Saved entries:
^^^^^^^^

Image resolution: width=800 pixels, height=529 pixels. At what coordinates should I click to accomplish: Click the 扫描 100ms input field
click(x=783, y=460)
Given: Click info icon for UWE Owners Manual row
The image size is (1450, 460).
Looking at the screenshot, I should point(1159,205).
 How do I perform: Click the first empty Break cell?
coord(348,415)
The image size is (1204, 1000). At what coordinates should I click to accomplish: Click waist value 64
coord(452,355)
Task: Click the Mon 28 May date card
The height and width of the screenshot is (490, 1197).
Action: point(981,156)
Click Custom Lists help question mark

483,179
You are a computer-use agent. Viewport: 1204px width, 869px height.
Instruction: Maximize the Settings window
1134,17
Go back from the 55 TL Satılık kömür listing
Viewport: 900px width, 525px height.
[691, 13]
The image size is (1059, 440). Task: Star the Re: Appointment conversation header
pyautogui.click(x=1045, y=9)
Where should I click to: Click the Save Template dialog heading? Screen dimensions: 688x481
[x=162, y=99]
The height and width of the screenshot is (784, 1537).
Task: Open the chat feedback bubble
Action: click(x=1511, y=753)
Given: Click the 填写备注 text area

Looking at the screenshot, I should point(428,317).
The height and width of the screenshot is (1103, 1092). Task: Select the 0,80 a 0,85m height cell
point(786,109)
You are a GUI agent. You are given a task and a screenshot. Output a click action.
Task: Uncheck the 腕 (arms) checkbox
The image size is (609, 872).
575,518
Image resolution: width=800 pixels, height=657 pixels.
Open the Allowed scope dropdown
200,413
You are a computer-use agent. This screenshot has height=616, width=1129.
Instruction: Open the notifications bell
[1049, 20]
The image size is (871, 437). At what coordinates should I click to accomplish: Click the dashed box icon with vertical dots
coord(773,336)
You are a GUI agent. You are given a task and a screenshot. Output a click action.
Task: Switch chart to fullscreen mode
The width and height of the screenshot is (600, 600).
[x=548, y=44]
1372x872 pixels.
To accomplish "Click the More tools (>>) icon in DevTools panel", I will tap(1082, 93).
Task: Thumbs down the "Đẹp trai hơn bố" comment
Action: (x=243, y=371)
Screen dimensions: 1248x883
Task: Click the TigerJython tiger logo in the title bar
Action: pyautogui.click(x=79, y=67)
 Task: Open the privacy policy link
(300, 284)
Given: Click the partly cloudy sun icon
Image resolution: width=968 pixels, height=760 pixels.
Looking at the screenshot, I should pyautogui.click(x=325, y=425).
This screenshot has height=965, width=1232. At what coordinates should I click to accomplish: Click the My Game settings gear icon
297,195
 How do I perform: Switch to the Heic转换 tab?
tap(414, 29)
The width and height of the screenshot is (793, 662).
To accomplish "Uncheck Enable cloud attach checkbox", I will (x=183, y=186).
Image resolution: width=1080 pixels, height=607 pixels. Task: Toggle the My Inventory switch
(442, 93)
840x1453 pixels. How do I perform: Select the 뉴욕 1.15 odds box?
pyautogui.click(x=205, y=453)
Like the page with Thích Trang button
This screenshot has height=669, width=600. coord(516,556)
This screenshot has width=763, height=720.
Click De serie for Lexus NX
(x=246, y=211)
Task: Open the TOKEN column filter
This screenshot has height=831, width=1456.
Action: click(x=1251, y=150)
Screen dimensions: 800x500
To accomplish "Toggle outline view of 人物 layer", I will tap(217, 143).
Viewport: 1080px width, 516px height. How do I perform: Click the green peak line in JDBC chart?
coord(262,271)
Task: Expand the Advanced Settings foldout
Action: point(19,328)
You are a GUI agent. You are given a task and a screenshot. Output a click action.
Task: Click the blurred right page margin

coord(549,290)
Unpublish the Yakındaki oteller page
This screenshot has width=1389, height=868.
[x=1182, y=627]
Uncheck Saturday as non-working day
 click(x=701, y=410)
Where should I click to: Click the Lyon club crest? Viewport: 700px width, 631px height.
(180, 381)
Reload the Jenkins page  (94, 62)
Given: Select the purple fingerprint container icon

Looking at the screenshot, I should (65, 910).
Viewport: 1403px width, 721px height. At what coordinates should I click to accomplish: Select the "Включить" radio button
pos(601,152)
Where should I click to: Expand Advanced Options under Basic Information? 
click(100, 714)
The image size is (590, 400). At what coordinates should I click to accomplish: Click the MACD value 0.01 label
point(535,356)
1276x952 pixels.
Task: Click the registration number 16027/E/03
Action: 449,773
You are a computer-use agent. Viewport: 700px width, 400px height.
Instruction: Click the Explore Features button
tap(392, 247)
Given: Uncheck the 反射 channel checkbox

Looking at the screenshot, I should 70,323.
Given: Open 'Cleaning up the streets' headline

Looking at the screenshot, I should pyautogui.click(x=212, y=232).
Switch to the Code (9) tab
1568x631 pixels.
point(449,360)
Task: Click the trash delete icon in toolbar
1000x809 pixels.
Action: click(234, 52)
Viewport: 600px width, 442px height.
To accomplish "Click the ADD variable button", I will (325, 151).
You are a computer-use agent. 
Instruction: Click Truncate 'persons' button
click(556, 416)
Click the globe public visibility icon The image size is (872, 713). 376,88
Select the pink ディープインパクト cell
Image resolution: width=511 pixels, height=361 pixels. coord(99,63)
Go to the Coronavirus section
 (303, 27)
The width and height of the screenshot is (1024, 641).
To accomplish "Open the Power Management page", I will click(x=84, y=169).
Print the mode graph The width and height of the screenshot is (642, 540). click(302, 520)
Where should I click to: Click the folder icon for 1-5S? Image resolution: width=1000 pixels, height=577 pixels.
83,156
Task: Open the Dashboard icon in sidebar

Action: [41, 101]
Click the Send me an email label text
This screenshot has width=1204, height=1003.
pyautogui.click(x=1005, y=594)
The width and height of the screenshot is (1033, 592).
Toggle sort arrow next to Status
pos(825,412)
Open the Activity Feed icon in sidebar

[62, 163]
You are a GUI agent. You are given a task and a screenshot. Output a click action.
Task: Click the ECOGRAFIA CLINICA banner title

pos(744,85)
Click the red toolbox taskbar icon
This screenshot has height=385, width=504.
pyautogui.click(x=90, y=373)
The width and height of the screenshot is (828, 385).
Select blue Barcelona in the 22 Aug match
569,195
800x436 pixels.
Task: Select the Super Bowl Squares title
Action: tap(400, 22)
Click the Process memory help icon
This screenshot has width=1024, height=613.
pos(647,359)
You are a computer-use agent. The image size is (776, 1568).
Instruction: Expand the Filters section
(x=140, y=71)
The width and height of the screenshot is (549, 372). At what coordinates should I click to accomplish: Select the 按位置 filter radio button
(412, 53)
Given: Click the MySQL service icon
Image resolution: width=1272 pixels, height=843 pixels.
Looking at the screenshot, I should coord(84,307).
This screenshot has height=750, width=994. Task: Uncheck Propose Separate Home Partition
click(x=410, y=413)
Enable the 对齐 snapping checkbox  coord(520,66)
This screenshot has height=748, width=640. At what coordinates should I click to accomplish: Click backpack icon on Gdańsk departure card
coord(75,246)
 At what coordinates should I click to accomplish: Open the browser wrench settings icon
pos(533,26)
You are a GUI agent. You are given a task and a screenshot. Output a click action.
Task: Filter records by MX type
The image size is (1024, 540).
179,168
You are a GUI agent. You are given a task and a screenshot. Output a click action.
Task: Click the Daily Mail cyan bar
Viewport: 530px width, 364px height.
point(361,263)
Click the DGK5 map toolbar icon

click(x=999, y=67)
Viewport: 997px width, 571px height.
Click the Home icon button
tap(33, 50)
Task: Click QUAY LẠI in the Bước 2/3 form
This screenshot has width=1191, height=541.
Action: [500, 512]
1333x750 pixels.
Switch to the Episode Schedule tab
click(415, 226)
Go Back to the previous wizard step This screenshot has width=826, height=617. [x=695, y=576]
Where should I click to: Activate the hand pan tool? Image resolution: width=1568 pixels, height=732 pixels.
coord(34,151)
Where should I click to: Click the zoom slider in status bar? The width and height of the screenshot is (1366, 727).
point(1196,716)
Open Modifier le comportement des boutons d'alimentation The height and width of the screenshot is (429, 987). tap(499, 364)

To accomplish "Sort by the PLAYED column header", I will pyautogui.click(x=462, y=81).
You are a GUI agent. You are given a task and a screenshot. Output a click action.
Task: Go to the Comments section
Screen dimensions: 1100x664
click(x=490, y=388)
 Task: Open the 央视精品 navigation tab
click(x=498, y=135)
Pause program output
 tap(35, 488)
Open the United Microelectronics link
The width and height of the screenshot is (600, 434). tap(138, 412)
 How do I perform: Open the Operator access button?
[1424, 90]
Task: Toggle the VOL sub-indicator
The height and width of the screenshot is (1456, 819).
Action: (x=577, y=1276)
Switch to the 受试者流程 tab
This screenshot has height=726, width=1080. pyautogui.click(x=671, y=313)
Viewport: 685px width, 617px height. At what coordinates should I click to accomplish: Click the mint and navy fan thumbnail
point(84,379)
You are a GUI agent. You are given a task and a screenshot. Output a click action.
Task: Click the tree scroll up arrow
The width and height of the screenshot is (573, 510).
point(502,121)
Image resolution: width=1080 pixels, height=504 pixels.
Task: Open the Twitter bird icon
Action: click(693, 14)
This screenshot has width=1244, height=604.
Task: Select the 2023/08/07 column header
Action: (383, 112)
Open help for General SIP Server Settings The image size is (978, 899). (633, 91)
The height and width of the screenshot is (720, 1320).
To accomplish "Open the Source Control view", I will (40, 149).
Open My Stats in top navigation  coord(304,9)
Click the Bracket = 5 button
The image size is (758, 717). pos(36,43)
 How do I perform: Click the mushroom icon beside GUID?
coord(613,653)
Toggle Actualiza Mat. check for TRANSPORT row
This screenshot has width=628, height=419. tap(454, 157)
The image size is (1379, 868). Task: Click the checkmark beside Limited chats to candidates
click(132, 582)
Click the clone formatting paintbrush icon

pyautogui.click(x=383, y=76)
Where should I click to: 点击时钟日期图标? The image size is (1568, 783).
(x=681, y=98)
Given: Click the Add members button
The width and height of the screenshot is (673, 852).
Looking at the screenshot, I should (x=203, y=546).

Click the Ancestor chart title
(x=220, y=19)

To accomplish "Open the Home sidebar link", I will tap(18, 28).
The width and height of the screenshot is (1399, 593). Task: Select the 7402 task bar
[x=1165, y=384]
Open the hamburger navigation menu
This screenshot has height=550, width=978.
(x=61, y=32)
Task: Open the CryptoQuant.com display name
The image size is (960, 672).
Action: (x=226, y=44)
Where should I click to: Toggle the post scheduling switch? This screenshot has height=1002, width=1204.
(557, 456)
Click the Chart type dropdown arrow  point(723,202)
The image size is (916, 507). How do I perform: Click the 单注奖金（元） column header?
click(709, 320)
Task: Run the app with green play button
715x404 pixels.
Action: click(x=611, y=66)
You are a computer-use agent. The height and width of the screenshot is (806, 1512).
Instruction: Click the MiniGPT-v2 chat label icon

^^^^^^^^

Copy the lines from the start of the data verbatim, stopping after the line containing "1372x872 pixels.".

◆ Exercise solution:
Image resolution: width=800 pixels, height=529 pixels. At what coordinates should I click to accomplish: Click the 扫描 100ms input field
click(x=783, y=460)
Given: Click info icon for UWE Owners Manual row
The image size is (1450, 460).
Looking at the screenshot, I should point(1159,205).
 How do I perform: Click the first empty Break cell?
coord(348,415)
The image size is (1204, 1000). At what coordinates should I click to accomplish: Click waist value 64
coord(452,355)
Task: Click the Mon 28 May date card
The height and width of the screenshot is (490, 1197).
Action: point(981,156)
Click Custom Lists help question mark

483,179
You are a computer-use agent. Viewport: 1204px width, 869px height.
Instruction: Maximize the Settings window
1134,17
Go back from the 55 TL Satılık kömür listing
Viewport: 900px width, 525px height.
[691, 13]
The image size is (1059, 440). Task: Star the Re: Appointment conversation header
pyautogui.click(x=1045, y=9)
Where should I click to: Click the Save Template dialog heading? Screen dimensions: 688x481
[x=162, y=99]
The height and width of the screenshot is (784, 1537).
Task: Open the chat feedback bubble
Action: click(x=1511, y=753)
Given: Click the 填写备注 text area

Looking at the screenshot, I should point(428,317).
The height and width of the screenshot is (1103, 1092). Task: Select the 0,80 a 0,85m height cell
point(786,109)
You are a GUI agent. You are given a task and a screenshot. Output a click action.
Task: Uncheck the 腕 (arms) checkbox
The image size is (609, 872).
575,518
Image resolution: width=800 pixels, height=657 pixels.
Open the Allowed scope dropdown
200,413
You are a computer-use agent. This screenshot has height=616, width=1129.
Instruction: Open the notifications bell
[1049, 20]
The image size is (871, 437). At what coordinates should I click to accomplish: Click the dashed box icon with vertical dots
coord(773,336)
You are a GUI agent. You are given a task and a screenshot. Output a click action.
Task: Switch chart to fullscreen mode
The width and height of the screenshot is (600, 600).
[x=548, y=44]
1372x872 pixels.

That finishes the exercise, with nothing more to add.